Pre-Steady-State Kinetic Studies of Nucleotide Incorporation into a Single-Nucleotide Gapped DNA Substrate Catalyzed by Human DNA Polymerase β

Abstract

DNA polymerase β (Polβ) is a key enzyme in DNA base excision repair (BER). Despite extensive research, several microscopic rate constants within the kinetic mechanism of nucleotide incorporation into single-nucleotide gapped DNA by Polβ have not been determined and the identity of the rate-limiting step remains controversial. Here, we employed pre-steady-state kinetic methods and determined the rate constants for correct dNTP association (k₂ = 4.5 × 10⁶ M^–1 s^–1) and dissociation (k_–2 = 118 s^–1) as well as DNA product release (k₇=0.93 s^–1).

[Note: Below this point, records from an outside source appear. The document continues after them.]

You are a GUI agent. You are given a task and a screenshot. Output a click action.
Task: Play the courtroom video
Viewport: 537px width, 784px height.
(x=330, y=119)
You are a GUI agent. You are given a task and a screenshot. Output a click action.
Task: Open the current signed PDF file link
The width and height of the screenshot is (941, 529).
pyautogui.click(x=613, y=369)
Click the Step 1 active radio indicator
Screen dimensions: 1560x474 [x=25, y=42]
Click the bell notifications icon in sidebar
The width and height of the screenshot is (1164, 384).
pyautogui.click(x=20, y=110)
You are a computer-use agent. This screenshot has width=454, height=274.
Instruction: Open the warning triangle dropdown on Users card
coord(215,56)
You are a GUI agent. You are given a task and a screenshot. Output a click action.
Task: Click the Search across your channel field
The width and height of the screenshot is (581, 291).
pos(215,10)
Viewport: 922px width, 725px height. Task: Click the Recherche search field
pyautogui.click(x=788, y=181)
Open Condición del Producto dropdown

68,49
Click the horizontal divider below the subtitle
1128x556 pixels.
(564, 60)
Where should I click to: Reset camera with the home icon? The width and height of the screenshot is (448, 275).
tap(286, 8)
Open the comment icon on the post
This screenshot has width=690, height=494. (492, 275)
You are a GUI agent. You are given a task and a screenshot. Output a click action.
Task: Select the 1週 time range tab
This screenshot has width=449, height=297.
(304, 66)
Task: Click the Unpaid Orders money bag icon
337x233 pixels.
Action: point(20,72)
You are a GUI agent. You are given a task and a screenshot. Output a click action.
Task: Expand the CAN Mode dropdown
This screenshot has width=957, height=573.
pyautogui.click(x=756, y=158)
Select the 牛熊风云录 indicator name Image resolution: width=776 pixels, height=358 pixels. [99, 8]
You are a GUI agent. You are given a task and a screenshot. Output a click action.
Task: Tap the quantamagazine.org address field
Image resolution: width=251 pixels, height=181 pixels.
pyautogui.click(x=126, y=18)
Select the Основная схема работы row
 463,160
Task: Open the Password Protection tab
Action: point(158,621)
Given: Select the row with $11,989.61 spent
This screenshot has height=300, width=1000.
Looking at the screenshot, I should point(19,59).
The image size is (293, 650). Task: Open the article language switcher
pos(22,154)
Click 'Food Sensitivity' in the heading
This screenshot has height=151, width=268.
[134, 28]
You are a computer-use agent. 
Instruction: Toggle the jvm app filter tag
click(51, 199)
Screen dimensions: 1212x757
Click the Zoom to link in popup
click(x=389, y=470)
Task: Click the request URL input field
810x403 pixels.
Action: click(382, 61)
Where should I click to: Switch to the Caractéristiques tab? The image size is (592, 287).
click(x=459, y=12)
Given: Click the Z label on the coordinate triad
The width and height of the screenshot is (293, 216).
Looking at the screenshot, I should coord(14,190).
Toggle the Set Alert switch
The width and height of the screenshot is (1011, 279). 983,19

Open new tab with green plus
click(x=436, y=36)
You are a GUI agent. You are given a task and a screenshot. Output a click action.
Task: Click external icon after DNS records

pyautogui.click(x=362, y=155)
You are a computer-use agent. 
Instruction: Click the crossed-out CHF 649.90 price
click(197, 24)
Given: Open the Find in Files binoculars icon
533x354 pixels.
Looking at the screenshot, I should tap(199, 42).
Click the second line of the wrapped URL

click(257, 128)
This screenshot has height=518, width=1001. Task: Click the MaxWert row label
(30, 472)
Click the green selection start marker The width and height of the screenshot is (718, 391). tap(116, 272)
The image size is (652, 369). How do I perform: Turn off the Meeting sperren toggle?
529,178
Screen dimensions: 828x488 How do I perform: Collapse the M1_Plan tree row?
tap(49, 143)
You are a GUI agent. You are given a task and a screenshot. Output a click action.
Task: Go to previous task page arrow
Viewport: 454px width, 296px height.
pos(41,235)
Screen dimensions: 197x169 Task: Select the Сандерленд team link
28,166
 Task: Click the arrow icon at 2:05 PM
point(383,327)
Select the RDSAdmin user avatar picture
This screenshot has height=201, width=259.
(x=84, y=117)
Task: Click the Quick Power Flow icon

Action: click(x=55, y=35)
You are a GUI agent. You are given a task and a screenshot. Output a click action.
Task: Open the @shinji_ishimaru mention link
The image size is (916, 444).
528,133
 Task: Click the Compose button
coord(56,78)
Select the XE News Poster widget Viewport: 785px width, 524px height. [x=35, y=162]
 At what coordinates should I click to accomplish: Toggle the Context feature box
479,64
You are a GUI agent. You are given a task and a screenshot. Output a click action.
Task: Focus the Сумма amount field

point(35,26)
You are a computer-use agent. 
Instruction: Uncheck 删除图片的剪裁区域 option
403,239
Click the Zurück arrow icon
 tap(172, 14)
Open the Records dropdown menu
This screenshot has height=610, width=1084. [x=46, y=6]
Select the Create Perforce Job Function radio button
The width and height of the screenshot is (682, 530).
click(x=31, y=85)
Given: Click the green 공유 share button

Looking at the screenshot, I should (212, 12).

Previously, uncertainty regarding the transition state of phosphodiester bond formation has led to confusion regarding the interpretation of the sulfur elemental effect between the incorporations of dNTP and its thio analog S_p-dNTPαS. However, recent results from time-resolved X-ray crystallographic studies of three DNA polymerases have allowed us to revise the benchmark of sulfur elemental effect for a rate-limiting chemistry step from 4–11 to 10–160. By using the revised benchmark, we determined the sulfur elemental effects for correct and incorrect nucleotide incorporation to be 3.94 and 64.6, respectively. These suggest the chemistry step limits mismatched, but not matched, nucleotide incorporation. Furthermore, the 2.1-fold difference in the reaction amplitudes of the pulse-quench and pulse-chase assays provides definitive evidence that a protein conformational change step prior to the chemistry step is rate-limiting for matched nucleotide incorporation. These findings unify the kinetic mechanism of correct nucleotide incorporation for Polβ and all other kinetically characterized DNA polymerases and reverse transcriptases, in which the protein conformational change prior to the chemistry step is rate-limiting.